New Kroll study shows stronger investment returns for companies with high ESG ratings
Kroll, the leading independent provider of global risk and financial advisory solutions, today announced the launch of its ESG and Global Investor Returns Study, which examines the relationship between historical returns of publicly traded companies and their ESG ratings globally. Kroll analysed data on over 13,000 companies across a variety of industries around the globe and found that companies with better ESG ratings outperformed their peers with lower ratings.
In the UK, the study found that 41% of companies analysed are considered ESG “Leaders” (as rated by MSCI), earning an average annual return of 6% (in US$ terms). This is in stark contrast with the negative performance (-2.5%) by ESG “Laggards”. These figures are a reflection of the proactive stance of both UK and European business when it comes to advancing ESG practices and regulations.
When compared to other regions, Europe’s figures stood out as particularly strong, with nearly a third of companies being rated as Leaders (as of December 2021). By comparison, just 10% of North American and 6% of Asian companies achieved Leader ratings. These geographies also had a higher proportion of Laggards at 17% in North America and 38% in Asia. In addition, the study revealed that European ESG Leaders earned an average annual return of 10.0%, compared to an average of 7.0% for Laggard companies. Globally, ESG Leaders earned an average annual return of 12.9%, compared to an average 8.6% annual return earned by Laggard companies. This represents an approximately 50% premium in terms of relative performance by top-rated ESG companies.
“The strong UK figures reflect the country’s withstanding commitments to ESG initiatives and regulations. However, the future of ESG and sustainability investing will depend on investor confidence in the reliability of ESG ratings and ESG disclosures and their relevance as an indicator of public company performance,” stated Carla Nunes, managing director and global leader of the Valuation Digital Services Group at Kroll. “Quantitative analysis of the relationship between ESG ratings and equity returns is a critical component for evaluating ESG-based investment decisions. Increased regulation around ESG ratings is likely to bring some uniformity to the field.”

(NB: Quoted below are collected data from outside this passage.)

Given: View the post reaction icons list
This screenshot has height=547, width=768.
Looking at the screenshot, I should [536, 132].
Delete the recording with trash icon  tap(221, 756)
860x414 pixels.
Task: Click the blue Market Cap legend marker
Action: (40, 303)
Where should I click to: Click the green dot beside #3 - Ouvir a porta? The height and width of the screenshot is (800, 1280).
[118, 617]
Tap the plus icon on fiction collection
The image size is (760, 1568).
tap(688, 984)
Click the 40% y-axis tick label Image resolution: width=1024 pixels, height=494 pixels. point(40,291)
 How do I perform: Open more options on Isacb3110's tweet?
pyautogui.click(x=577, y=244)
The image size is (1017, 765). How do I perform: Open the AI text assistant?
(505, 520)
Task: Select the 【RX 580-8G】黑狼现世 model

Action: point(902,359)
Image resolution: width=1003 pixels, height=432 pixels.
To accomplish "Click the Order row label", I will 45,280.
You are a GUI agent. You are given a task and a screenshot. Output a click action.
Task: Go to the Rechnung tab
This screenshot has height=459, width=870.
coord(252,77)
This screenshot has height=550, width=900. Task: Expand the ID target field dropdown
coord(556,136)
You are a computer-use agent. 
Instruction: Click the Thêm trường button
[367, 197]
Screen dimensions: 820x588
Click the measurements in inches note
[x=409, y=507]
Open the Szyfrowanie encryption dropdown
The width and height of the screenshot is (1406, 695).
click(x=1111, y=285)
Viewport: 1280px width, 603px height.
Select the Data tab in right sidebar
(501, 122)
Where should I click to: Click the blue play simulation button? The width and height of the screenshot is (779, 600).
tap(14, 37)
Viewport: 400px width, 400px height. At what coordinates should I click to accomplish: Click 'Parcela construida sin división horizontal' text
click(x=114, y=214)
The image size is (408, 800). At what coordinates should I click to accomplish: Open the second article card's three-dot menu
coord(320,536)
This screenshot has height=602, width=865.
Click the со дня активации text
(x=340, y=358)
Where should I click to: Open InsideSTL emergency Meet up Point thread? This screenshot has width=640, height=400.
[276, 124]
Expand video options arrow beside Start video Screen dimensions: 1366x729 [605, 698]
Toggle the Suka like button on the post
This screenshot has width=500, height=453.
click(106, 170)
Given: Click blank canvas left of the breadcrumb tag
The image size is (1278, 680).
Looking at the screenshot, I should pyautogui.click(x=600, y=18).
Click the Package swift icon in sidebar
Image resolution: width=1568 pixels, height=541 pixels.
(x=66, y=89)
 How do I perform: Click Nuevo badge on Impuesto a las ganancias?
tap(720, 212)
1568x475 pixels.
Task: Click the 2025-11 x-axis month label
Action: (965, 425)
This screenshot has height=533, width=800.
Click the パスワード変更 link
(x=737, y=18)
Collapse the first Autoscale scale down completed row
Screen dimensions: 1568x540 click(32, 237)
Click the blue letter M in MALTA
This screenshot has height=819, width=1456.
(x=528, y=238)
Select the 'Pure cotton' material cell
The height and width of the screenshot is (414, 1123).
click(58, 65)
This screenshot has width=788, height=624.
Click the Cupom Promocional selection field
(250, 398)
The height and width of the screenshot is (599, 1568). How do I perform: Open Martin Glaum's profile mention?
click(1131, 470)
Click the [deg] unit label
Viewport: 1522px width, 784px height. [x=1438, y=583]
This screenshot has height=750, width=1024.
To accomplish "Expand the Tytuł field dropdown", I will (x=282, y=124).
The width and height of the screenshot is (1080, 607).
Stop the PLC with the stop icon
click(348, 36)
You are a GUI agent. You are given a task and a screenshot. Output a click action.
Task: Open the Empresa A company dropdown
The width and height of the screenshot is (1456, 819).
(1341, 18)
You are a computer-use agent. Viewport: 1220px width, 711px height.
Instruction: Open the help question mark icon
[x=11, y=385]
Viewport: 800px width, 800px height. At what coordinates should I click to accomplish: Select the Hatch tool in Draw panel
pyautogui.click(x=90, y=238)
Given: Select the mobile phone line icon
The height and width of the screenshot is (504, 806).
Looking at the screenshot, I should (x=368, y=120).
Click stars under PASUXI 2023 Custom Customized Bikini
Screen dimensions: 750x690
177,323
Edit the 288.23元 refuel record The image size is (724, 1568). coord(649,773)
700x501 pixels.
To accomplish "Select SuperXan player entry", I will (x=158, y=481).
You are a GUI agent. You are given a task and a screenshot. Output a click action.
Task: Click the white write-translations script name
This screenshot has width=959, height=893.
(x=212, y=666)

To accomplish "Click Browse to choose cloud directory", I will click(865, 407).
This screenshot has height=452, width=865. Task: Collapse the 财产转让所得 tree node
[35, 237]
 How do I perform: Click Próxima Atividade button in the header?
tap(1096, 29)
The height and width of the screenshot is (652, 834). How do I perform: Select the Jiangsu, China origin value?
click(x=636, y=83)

As new global regulatory and financial reporting standards are set, ESG investing will likely remain an important driver of investment decisions with management teams, investment firms, regulators and standard setters. A strong ESG materiality framework for identifying and assessing dynamic ESG factors is critical for effective reporting. Because the concept of materiality differs between ESG disclosure standards and proposals, there will be an increased need for complex data-gathering processes, which will require technology solutions and a close attention to internal controls.
“The strength of these results for the UK and Europe can be underpinned by the region’s long-standing commitment to ESG and sustainability issues. It comes as no surprise that Europe is at the forefront, and with significant legislation like the EU Sustainable Finance Disclosure Regulation (SFDR) coming into force earlier in the year, and the just-approved European Sustainability Reporting Standards (ESRS), we can expect this trend to continue,” Nunes added.